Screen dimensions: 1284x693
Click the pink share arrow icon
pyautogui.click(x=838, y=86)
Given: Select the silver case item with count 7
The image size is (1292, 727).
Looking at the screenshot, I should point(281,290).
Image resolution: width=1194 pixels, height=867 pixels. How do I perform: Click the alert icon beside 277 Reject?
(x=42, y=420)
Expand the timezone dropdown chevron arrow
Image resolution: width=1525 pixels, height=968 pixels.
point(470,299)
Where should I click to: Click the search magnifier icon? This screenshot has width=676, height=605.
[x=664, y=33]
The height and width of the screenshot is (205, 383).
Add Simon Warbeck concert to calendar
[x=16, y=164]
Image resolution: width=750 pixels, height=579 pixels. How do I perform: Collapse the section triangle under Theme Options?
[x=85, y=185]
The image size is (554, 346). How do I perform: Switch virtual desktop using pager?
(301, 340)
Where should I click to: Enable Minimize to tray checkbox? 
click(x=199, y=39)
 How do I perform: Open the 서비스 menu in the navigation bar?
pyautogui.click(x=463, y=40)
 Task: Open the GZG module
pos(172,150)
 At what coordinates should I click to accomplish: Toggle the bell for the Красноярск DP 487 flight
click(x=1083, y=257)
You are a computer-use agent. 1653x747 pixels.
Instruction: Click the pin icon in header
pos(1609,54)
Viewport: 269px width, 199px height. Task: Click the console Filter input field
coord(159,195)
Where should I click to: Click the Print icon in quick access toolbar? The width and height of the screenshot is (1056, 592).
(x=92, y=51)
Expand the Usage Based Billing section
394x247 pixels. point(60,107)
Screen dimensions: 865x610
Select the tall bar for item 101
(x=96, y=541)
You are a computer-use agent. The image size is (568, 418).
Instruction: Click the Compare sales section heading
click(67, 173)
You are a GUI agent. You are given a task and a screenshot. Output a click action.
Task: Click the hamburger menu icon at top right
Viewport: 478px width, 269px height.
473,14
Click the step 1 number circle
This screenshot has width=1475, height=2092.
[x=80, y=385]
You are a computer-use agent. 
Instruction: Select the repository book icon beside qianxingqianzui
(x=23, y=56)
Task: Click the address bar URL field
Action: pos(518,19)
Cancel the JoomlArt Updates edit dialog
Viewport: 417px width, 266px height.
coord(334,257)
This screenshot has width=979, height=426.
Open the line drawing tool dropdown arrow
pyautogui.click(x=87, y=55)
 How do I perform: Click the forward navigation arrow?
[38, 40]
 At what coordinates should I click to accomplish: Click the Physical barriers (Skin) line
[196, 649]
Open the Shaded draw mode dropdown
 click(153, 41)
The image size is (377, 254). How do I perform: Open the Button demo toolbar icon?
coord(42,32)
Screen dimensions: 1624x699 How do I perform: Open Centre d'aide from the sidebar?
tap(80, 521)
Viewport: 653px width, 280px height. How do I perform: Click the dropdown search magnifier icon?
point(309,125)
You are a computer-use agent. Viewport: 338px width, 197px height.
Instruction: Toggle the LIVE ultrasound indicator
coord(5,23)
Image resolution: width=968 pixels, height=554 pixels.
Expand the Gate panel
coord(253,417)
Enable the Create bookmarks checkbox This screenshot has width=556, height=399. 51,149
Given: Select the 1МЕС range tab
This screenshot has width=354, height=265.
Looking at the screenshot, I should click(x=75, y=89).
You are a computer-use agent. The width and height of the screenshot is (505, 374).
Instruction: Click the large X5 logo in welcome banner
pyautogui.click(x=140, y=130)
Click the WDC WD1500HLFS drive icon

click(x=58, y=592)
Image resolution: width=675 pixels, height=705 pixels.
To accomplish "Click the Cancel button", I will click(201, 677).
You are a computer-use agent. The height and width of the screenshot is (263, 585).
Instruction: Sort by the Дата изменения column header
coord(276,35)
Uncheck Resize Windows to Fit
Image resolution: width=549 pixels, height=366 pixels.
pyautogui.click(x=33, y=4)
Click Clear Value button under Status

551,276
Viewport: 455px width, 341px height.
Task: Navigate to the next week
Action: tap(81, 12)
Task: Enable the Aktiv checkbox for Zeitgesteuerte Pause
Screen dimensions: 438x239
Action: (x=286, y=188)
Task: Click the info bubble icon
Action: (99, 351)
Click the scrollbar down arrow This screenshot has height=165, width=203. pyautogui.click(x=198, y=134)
###
WHAT IS EXPECTED:
In the answer, the listing above should be restated word for word.

EXPECTED OUTPUT:
Screen dimensions: 1284x693
Click the pink share arrow icon
pyautogui.click(x=838, y=86)
Given: Select the silver case item with count 7
The image size is (1292, 727).
Looking at the screenshot, I should point(281,290).
Image resolution: width=1194 pixels, height=867 pixels. How do I perform: Click the alert icon beside 277 Reject?
(x=42, y=420)
Expand the timezone dropdown chevron arrow
Image resolution: width=1525 pixels, height=968 pixels.
point(470,299)
Where should I click to: Click the search magnifier icon? This screenshot has width=676, height=605.
[x=664, y=33]
The height and width of the screenshot is (205, 383).
Add Simon Warbeck concert to calendar
[x=16, y=164]
Image resolution: width=750 pixels, height=579 pixels. How do I perform: Collapse the section triangle under Theme Options?
[x=85, y=185]
The image size is (554, 346). How do I perform: Switch virtual desktop using pager?
(301, 340)
Where should I click to: Enable Minimize to tray checkbox? 
click(x=199, y=39)
 How do I perform: Open the 서비스 menu in the navigation bar?
pyautogui.click(x=463, y=40)
 Task: Open the GZG module
pos(172,150)
 At what coordinates should I click to accomplish: Toggle the bell for the Красноярск DP 487 flight
click(x=1083, y=257)
You are a computer-use agent. 1653x747 pixels.
Instruction: Click the pin icon in header
pos(1609,54)
Viewport: 269px width, 199px height. Task: Click the console Filter input field
coord(159,195)
Where should I click to: Click the Print icon in quick access toolbar? The width and height of the screenshot is (1056, 592).
(x=92, y=51)
Expand the Usage Based Billing section
394x247 pixels. point(60,107)
Screen dimensions: 865x610
Select the tall bar for item 101
(x=96, y=541)
You are a computer-use agent. The image size is (568, 418).
Instruction: Click the Compare sales section heading
click(67, 173)
You are a GUI agent. You are given a task and a screenshot. Output a click action.
Task: Click the hamburger menu icon at top right
Viewport: 478px width, 269px height.
473,14
Click the step 1 number circle
This screenshot has width=1475, height=2092.
[x=80, y=385]
You are a computer-use agent. 
Instruction: Select the repository book icon beside qianxingqianzui
(x=23, y=56)
Task: Click the address bar URL field
Action: pos(518,19)
Cancel the JoomlArt Updates edit dialog
Viewport: 417px width, 266px height.
coord(334,257)
This screenshot has width=979, height=426.
Open the line drawing tool dropdown arrow
pyautogui.click(x=87, y=55)
 How do I perform: Click the forward navigation arrow?
[38, 40]
 At what coordinates should I click to accomplish: Click the Physical barriers (Skin) line
[196, 649]
Open the Shaded draw mode dropdown
 click(153, 41)
The image size is (377, 254). How do I perform: Open the Button demo toolbar icon?
coord(42,32)
Screen dimensions: 1624x699 How do I perform: Open Centre d'aide from the sidebar?
tap(80, 521)
Viewport: 653px width, 280px height. How do I perform: Click the dropdown search magnifier icon?
point(309,125)
You are a computer-use agent. Viewport: 338px width, 197px height.
Instruction: Toggle the LIVE ultrasound indicator
coord(5,23)
Image resolution: width=968 pixels, height=554 pixels.
Expand the Gate panel
coord(253,417)
Enable the Create bookmarks checkbox This screenshot has width=556, height=399. 51,149
Given: Select the 1МЕС range tab
This screenshot has width=354, height=265.
Looking at the screenshot, I should click(x=75, y=89).
You are a computer-use agent. The width and height of the screenshot is (505, 374).
Instruction: Click the large X5 logo in welcome banner
pyautogui.click(x=140, y=130)
Click the WDC WD1500HLFS drive icon

click(x=58, y=592)
Image resolution: width=675 pixels, height=705 pixels.
To accomplish "Click the Cancel button", I will click(201, 677).
You are a computer-use agent. The height and width of the screenshot is (263, 585).
Instruction: Sort by the Дата изменения column header
coord(276,35)
Uncheck Resize Windows to Fit
Image resolution: width=549 pixels, height=366 pixels.
pyautogui.click(x=33, y=4)
Click Clear Value button under Status

551,276
Viewport: 455px width, 341px height.
Task: Navigate to the next week
Action: tap(81, 12)
Task: Enable the Aktiv checkbox for Zeitgesteuerte Pause
Screen dimensions: 438x239
Action: (x=286, y=188)
Task: Click the info bubble icon
Action: (99, 351)
Click the scrollbar down arrow This screenshot has height=165, width=203. pyautogui.click(x=198, y=134)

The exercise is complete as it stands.